──────── RECORD EXCERPTS

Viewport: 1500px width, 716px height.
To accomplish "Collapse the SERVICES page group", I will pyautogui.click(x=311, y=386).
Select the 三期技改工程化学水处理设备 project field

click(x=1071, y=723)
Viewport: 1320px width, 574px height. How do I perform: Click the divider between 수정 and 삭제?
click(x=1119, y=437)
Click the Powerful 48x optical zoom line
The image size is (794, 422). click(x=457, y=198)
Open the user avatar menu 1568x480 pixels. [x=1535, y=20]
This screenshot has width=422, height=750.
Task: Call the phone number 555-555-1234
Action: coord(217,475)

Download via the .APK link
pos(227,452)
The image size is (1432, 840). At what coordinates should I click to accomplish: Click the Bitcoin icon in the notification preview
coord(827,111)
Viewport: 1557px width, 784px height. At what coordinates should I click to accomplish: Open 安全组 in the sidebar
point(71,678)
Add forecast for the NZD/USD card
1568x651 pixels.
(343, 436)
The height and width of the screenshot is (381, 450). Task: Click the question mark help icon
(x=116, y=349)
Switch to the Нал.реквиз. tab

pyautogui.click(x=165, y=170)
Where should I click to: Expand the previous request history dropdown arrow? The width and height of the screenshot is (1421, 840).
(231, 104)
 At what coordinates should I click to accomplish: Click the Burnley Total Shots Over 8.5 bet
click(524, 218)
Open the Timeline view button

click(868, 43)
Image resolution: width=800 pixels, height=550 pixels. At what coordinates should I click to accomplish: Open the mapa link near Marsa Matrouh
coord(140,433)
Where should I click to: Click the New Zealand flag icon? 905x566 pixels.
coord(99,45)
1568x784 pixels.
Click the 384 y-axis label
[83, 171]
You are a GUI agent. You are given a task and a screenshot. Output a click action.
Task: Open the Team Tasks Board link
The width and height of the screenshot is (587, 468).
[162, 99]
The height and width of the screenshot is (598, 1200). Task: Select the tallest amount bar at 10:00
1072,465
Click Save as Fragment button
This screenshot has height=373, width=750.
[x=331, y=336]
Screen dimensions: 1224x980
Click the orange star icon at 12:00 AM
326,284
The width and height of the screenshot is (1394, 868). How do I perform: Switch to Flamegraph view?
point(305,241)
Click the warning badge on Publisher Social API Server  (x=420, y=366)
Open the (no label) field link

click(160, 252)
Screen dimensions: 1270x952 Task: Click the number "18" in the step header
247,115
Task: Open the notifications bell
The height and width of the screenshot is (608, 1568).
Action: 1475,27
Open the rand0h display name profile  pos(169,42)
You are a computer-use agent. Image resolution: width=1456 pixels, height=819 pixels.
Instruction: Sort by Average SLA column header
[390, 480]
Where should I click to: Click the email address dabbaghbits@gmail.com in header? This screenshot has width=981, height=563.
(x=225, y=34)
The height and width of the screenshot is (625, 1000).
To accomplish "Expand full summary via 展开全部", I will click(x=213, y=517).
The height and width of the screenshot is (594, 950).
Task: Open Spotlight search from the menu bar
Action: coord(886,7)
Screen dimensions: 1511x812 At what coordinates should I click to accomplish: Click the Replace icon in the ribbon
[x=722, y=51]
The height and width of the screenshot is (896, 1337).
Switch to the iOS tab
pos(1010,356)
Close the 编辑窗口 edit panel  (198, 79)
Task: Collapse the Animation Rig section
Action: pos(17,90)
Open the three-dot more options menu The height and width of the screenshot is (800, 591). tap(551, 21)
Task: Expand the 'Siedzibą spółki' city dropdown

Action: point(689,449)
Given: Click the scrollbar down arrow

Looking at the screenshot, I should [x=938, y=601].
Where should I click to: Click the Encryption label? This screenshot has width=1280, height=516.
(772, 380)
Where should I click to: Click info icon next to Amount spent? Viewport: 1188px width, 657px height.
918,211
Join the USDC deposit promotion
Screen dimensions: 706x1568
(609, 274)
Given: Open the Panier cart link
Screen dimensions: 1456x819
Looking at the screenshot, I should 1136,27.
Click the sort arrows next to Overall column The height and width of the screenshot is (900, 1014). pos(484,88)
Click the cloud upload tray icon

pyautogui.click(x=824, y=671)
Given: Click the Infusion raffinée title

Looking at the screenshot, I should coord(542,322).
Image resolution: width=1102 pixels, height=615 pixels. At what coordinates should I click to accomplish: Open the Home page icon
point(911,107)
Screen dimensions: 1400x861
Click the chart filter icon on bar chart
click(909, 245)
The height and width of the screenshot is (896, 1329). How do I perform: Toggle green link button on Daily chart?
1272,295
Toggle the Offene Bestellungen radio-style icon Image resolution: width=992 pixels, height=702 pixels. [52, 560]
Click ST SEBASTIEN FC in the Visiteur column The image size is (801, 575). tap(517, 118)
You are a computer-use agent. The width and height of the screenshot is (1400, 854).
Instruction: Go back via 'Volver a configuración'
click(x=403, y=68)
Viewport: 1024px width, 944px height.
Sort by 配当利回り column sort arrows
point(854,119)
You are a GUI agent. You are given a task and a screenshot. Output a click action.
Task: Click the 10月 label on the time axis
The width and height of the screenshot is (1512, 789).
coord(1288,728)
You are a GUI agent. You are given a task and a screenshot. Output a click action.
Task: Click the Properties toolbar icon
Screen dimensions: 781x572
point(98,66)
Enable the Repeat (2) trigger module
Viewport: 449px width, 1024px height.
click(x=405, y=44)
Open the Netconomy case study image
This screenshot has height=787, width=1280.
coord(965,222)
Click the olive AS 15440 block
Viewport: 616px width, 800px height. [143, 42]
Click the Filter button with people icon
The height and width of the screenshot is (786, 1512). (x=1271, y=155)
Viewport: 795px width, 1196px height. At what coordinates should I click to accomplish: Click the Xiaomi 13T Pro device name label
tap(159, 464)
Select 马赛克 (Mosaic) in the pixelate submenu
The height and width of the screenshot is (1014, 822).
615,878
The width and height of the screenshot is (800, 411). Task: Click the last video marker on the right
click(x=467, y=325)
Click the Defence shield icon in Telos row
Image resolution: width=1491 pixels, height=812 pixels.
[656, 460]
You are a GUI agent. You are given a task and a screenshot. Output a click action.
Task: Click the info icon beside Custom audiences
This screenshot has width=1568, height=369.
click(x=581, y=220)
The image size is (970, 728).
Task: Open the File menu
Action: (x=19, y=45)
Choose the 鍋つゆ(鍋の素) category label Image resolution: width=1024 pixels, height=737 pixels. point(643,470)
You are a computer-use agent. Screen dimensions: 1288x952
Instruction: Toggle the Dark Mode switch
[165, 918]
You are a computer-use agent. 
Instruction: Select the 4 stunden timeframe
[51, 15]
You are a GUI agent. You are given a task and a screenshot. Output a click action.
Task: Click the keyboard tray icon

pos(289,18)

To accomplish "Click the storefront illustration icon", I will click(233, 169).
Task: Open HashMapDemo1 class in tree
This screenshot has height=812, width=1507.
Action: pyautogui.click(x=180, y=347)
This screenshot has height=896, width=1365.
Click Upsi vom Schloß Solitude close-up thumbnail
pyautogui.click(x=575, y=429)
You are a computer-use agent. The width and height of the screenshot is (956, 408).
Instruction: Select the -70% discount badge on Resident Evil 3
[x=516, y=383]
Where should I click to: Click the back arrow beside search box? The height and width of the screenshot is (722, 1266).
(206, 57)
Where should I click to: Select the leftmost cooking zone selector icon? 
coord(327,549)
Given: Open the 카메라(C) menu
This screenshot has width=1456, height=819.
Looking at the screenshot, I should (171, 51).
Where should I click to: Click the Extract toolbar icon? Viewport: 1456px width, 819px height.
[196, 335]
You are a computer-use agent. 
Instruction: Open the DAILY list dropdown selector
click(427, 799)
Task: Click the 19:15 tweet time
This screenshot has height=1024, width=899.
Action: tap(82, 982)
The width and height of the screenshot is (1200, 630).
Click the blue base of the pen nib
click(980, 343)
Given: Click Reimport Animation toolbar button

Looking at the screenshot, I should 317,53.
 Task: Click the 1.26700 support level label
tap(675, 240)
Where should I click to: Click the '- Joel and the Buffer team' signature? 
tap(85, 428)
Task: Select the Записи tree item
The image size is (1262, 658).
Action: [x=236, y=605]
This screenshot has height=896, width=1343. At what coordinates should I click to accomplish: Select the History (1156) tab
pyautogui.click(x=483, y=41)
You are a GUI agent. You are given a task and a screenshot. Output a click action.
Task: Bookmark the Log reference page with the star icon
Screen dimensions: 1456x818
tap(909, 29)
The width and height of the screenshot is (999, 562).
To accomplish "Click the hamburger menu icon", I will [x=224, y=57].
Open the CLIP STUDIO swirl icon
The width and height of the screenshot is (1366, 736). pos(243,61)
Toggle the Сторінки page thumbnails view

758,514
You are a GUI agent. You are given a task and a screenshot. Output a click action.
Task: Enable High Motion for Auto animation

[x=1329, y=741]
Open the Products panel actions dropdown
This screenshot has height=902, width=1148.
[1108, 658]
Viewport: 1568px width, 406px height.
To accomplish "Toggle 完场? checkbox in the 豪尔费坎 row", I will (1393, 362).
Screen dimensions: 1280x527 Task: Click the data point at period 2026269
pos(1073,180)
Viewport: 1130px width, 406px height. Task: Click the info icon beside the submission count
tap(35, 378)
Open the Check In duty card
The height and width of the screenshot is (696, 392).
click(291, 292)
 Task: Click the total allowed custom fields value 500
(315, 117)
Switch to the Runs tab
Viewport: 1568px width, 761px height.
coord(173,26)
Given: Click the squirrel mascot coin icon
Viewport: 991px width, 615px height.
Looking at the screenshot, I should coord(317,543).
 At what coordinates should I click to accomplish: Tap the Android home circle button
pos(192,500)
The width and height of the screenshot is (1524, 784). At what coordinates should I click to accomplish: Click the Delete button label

────────────────

■ **TASK GOAL**: Copy the items word for word, starting at the first line and continuing up to and including the line that contains "click(x=1119, y=437)".

■ **EXERCISE ANSWER**:
Viewport: 1500px width, 716px height.
To accomplish "Collapse the SERVICES page group", I will pyautogui.click(x=311, y=386).
Select the 三期技改工程化学水处理设备 project field

click(x=1071, y=723)
Viewport: 1320px width, 574px height. How do I perform: Click the divider between 수정 and 삭제?
click(x=1119, y=437)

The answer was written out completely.